(Stored items)
Segment Open

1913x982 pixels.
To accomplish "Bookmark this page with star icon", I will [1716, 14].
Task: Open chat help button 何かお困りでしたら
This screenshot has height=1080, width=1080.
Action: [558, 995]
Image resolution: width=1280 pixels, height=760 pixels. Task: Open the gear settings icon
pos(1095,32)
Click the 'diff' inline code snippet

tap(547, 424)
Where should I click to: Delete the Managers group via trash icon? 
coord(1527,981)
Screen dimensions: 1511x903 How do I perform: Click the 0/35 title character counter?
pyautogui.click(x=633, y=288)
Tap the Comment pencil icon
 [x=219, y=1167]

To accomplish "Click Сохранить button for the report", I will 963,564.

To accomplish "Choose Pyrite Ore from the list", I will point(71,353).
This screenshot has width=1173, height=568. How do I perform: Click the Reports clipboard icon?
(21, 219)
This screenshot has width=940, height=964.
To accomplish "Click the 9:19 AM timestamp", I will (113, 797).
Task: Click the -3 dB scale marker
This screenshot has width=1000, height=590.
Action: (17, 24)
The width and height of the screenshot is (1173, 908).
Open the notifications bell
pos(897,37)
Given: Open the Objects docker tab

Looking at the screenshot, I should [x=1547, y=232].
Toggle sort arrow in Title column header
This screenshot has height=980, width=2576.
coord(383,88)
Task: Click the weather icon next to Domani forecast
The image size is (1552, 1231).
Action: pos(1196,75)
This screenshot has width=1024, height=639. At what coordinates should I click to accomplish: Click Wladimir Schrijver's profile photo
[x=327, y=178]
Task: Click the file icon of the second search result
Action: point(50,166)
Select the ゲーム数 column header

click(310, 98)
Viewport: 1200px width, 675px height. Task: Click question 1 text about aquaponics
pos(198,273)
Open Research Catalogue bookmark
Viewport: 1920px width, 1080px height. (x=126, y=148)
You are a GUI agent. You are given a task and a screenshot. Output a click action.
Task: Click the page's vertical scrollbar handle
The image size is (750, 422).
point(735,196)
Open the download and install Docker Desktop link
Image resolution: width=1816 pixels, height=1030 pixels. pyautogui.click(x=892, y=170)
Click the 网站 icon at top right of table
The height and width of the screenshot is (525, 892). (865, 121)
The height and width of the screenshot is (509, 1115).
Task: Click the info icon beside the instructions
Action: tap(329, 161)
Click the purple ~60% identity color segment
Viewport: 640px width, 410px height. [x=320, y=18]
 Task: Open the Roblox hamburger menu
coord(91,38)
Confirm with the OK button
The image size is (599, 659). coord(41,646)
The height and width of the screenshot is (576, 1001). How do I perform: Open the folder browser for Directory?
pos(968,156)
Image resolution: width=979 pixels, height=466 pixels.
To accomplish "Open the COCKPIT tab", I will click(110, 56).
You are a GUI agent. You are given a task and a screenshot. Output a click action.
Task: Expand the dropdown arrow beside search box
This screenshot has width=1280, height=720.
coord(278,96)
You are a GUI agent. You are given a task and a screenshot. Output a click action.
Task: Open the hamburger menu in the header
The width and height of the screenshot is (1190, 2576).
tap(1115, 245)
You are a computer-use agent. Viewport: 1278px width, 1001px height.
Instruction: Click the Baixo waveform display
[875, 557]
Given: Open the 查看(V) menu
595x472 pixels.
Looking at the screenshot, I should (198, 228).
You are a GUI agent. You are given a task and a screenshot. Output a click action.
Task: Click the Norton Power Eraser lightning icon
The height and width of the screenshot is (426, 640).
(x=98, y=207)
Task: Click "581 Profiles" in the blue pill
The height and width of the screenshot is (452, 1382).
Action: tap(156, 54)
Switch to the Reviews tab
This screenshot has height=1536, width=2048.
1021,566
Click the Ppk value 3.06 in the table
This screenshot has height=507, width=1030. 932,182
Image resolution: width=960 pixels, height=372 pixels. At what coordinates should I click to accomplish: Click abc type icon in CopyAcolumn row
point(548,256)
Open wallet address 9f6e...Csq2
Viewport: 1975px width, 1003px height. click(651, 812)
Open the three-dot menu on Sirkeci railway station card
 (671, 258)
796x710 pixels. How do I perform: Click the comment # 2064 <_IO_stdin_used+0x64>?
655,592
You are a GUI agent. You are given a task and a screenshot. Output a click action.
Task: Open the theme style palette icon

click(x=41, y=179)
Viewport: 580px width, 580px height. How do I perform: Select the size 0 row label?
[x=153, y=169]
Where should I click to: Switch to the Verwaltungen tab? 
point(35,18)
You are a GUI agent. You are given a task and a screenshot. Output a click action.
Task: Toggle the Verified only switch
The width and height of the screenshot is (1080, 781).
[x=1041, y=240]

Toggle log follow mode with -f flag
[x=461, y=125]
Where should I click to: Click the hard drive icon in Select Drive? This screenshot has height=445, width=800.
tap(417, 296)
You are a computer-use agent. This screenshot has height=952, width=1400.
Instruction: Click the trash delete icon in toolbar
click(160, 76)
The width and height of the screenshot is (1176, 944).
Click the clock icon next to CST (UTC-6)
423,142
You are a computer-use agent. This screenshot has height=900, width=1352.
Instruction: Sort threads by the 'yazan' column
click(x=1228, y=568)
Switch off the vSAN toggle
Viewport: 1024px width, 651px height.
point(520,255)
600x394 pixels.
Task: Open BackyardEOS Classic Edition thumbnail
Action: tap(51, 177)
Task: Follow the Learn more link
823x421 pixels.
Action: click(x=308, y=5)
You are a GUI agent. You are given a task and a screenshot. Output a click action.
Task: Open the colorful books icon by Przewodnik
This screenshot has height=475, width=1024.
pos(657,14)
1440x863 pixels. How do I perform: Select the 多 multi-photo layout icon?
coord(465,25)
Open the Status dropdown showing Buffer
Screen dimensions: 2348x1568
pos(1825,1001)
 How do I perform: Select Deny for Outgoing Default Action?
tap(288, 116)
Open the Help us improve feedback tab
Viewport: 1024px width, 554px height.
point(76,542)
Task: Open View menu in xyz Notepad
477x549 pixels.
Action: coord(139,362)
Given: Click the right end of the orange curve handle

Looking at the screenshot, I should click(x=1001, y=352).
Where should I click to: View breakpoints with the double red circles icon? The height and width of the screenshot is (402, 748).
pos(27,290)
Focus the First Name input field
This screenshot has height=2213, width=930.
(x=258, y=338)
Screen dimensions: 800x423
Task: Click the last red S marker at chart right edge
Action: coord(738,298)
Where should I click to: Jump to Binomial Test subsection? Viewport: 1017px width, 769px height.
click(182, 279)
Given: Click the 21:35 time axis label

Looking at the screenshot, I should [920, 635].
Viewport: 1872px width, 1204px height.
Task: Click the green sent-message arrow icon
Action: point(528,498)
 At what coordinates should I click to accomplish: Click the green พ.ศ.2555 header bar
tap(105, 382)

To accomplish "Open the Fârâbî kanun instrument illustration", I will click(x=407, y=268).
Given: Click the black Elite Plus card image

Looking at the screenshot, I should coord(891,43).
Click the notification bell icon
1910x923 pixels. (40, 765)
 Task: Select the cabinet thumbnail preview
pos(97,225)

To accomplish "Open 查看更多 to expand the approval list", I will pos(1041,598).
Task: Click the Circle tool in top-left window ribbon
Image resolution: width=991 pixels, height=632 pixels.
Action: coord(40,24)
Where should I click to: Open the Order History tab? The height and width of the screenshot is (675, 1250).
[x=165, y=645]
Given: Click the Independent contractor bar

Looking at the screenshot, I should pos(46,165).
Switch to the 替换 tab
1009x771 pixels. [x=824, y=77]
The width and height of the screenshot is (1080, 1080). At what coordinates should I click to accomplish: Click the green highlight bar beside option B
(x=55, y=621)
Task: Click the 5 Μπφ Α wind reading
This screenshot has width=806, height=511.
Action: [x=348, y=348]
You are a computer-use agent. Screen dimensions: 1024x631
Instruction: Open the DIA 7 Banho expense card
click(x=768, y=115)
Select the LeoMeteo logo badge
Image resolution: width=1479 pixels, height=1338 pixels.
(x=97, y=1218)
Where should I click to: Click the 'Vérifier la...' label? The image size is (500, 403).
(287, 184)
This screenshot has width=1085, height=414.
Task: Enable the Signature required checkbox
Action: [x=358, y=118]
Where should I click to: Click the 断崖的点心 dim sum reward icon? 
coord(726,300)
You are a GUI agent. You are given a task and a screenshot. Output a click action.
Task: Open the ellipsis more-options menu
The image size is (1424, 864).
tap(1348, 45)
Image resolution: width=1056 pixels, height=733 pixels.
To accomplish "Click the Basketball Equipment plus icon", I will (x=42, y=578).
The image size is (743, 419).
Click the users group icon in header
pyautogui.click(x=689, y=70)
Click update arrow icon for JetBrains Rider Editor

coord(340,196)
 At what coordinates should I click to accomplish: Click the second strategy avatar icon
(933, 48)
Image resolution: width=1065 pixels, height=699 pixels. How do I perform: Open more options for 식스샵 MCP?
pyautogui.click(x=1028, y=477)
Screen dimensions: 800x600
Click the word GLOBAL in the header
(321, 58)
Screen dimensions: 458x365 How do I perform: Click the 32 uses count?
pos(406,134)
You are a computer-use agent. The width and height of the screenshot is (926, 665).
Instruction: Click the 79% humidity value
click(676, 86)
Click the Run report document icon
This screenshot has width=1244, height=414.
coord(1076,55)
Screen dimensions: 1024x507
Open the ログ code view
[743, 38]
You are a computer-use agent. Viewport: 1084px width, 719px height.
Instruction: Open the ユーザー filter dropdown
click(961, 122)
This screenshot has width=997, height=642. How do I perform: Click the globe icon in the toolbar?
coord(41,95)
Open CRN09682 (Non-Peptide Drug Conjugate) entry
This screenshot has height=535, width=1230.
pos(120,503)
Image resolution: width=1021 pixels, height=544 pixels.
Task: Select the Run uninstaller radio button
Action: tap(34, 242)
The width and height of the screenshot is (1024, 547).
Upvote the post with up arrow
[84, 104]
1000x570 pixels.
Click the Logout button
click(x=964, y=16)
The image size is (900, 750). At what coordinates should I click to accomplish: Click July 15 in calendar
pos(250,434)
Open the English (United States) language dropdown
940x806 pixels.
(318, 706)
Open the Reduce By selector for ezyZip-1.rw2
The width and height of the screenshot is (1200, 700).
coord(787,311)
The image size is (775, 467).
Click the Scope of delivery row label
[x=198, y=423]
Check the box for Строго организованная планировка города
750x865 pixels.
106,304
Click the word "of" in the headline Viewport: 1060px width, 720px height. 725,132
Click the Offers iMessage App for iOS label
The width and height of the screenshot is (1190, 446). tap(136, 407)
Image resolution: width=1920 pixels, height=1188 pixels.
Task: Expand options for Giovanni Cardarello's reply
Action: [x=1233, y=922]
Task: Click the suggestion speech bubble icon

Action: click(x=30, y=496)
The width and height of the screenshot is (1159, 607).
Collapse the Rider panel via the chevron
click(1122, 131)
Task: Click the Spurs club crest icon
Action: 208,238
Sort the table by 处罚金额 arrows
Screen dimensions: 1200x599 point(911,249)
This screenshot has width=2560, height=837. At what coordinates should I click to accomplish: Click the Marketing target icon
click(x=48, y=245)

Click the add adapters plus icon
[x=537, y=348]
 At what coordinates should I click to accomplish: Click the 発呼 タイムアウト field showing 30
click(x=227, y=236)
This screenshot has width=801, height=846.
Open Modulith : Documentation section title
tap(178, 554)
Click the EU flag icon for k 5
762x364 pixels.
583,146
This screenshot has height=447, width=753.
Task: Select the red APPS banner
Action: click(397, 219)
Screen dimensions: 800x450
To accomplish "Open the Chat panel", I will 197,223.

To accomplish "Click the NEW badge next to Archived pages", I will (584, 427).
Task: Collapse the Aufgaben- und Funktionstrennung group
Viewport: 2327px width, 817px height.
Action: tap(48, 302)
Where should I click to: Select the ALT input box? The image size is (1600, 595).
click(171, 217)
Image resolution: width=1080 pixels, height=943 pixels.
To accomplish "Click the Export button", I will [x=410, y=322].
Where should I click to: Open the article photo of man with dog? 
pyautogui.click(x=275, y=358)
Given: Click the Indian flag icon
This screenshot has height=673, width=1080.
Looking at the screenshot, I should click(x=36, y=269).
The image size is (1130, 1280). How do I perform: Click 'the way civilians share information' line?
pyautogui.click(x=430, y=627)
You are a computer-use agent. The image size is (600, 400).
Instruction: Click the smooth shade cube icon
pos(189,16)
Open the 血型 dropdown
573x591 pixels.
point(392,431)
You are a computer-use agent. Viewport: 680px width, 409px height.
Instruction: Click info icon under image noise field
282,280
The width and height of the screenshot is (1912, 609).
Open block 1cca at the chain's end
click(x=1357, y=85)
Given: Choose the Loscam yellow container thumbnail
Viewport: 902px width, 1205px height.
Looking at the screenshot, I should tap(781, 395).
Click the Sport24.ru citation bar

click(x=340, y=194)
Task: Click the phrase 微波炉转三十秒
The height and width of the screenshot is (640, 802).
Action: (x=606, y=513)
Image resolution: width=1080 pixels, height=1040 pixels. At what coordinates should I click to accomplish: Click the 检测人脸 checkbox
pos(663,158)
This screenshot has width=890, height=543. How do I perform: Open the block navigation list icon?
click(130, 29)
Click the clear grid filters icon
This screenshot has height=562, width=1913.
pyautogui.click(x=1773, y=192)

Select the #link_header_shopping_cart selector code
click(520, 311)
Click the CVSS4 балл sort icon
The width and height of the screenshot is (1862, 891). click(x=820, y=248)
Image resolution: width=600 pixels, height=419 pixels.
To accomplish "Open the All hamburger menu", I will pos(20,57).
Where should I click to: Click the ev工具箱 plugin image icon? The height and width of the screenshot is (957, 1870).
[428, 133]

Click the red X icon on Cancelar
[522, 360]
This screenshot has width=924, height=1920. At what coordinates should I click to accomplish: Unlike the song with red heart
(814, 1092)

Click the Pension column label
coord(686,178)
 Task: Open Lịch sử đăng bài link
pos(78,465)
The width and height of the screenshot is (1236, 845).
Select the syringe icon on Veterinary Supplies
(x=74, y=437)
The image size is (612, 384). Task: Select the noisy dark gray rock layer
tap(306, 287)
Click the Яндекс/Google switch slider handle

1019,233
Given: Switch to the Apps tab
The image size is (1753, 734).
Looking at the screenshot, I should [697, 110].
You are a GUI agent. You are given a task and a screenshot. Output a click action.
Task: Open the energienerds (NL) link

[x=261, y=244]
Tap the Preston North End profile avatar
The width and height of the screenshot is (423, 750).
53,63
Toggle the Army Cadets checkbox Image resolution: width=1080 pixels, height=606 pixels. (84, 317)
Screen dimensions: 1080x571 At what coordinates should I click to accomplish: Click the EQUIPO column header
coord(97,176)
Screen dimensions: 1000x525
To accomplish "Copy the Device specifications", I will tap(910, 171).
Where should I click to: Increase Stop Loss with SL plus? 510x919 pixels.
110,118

Segment Closed

## ASSIGNED TASK
Each line of the data above containing the string "Choose" is to be copied.

## RESPONSE BELOW
To accomplish "Choose Pyrite Ore from the list", I will point(71,353).
Given: Choose the Loscam yellow container thumbnail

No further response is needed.